Stored data
Start of Block

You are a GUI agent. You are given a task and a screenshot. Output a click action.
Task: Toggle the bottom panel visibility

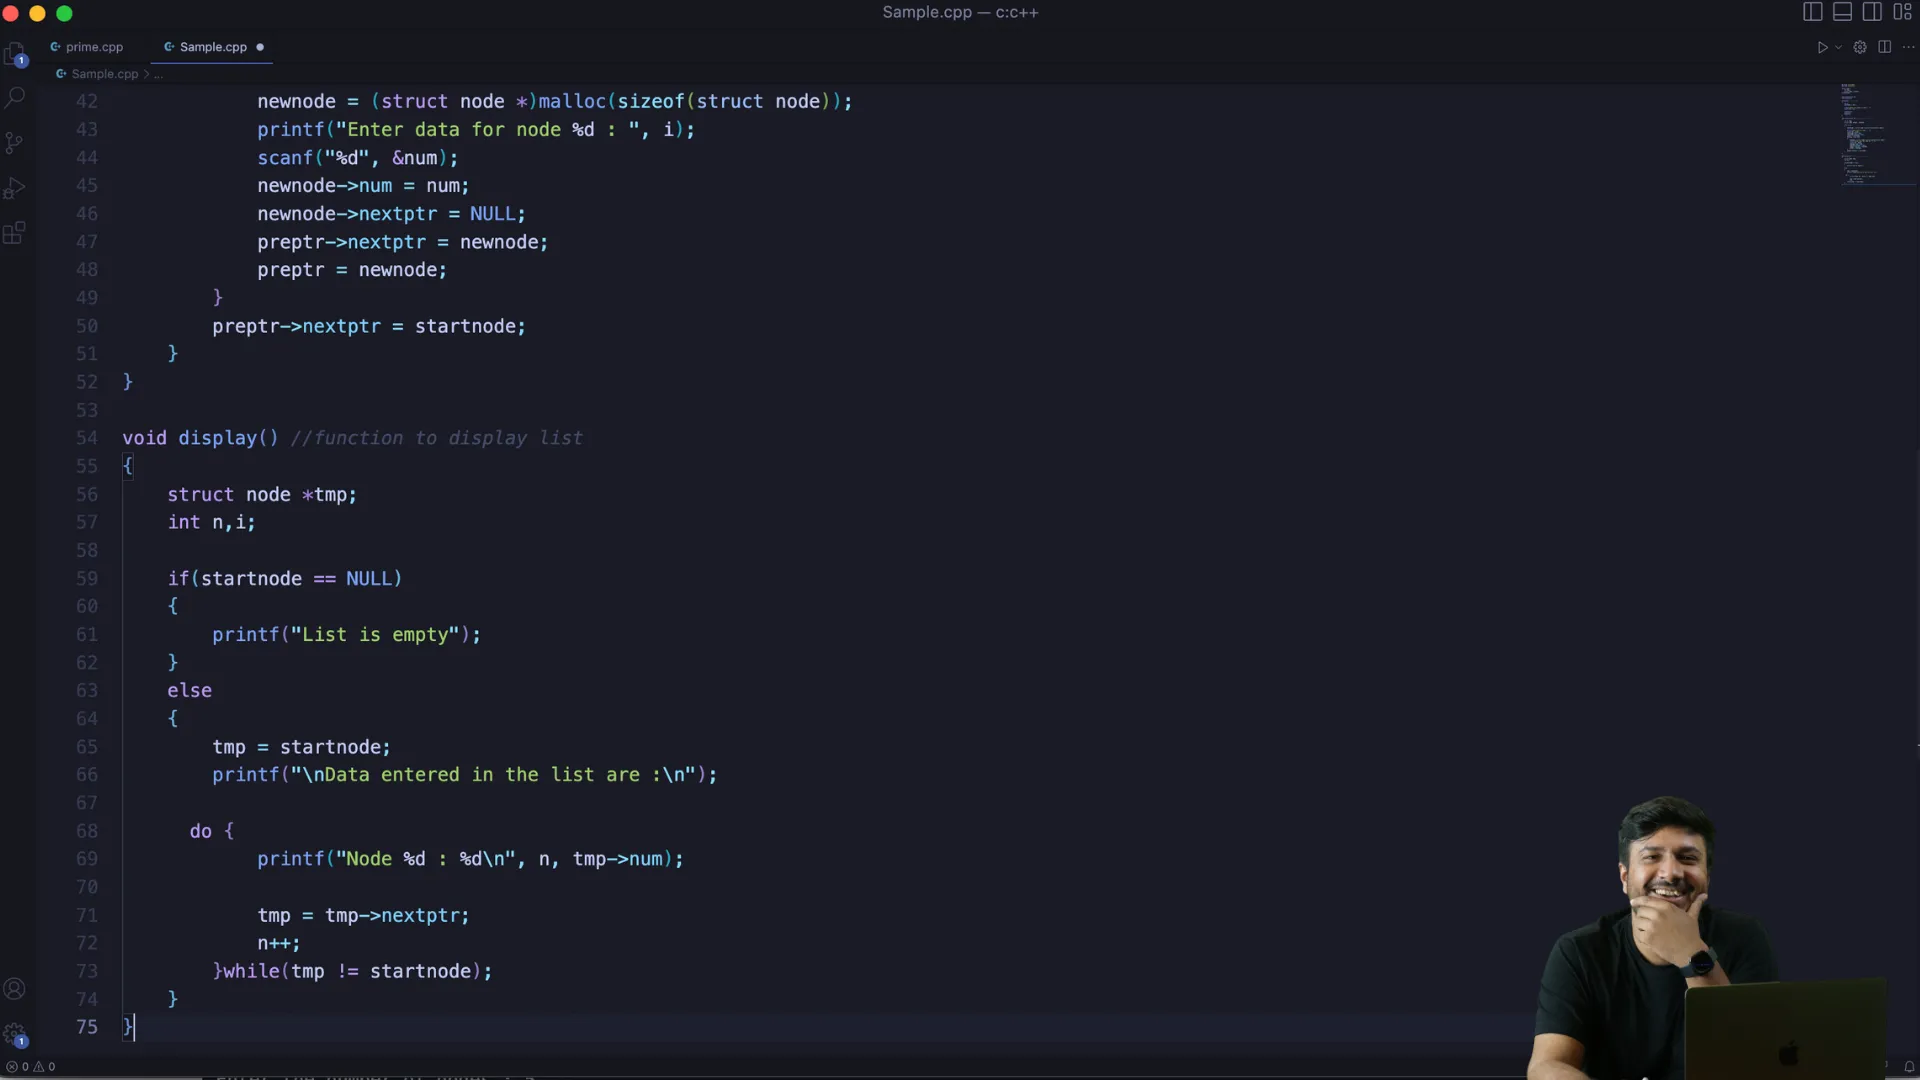pyautogui.click(x=1842, y=12)
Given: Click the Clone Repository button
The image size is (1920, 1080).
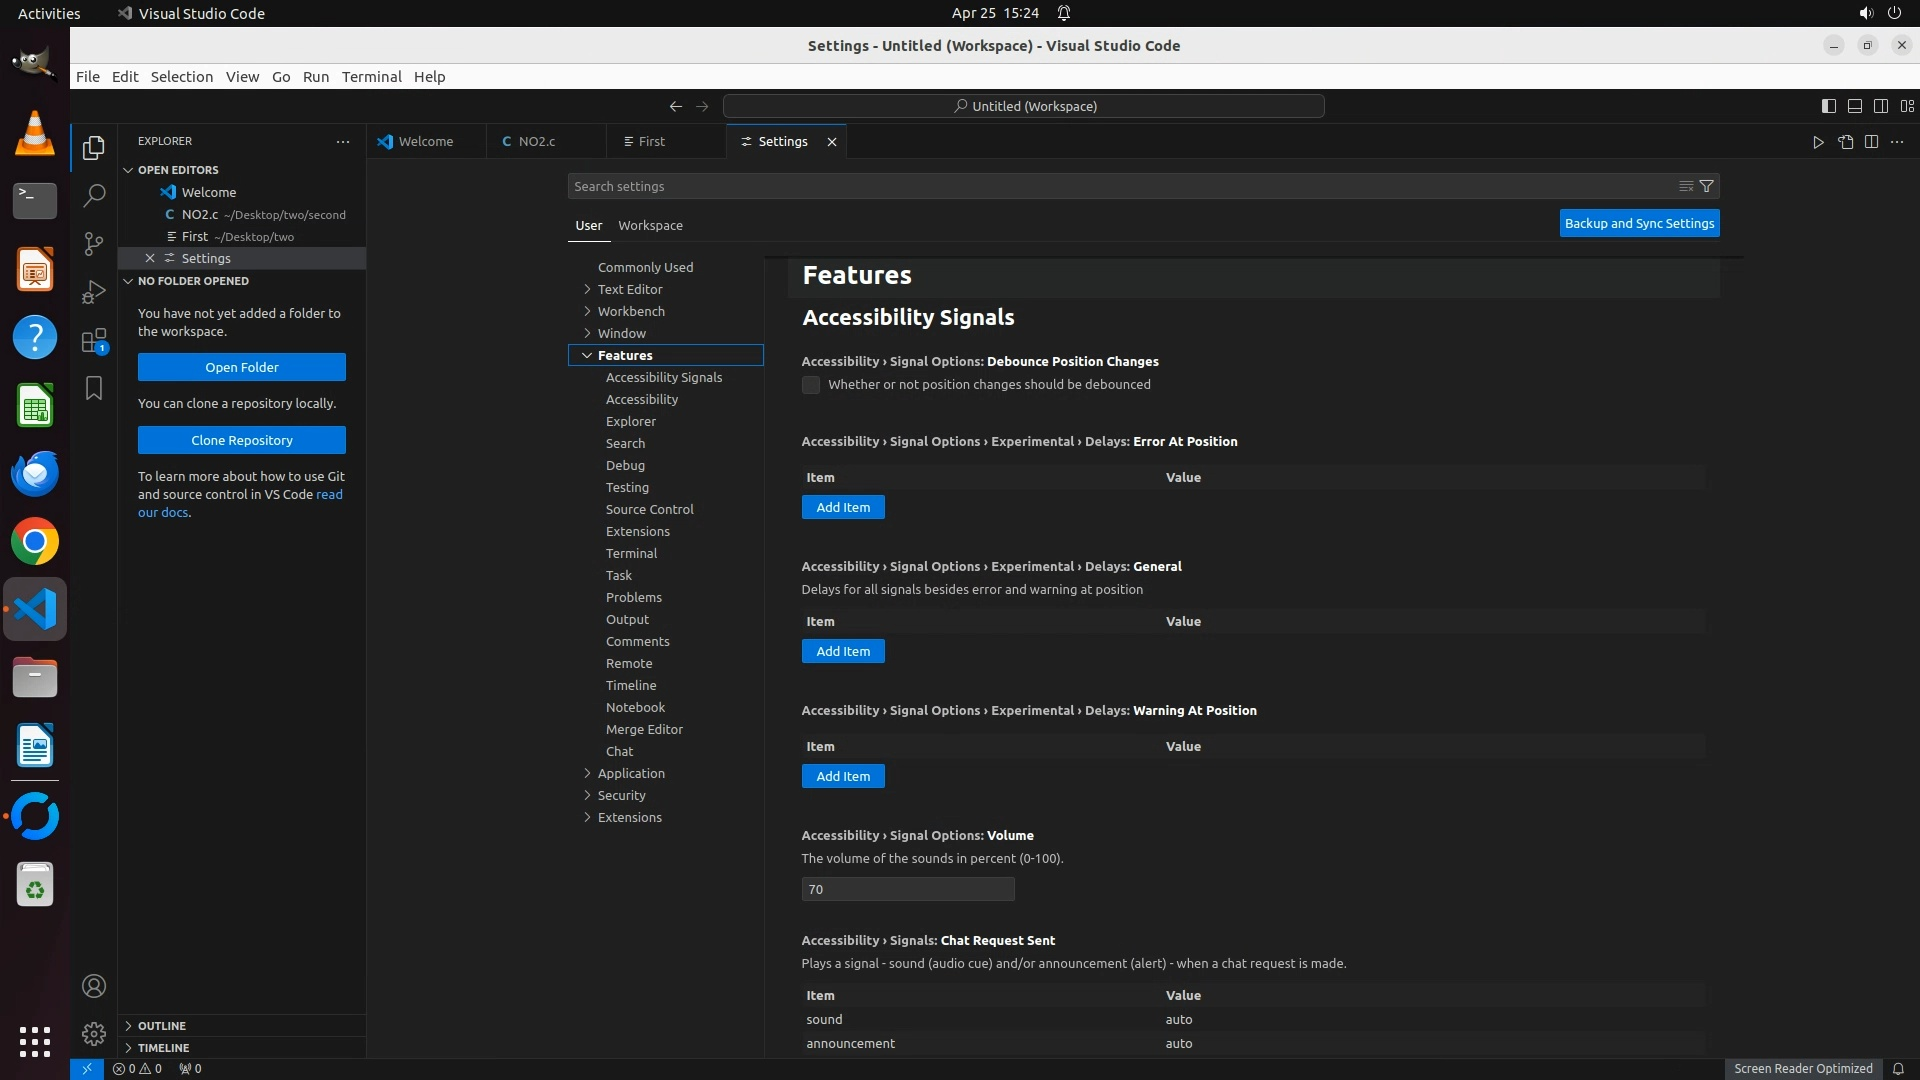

End of Block

HOW TO COMPLETE THIS TASK ::
Repeat the records above exactly, omitting every picture.

THE ANSWER ::
You are a GUI agent. You are given a task and a screenshot. Output a click action.
Task: Toggle the bottom panel visibility

pyautogui.click(x=1842, y=12)
Given: Click the Clone Repository button
The image size is (1920, 1080).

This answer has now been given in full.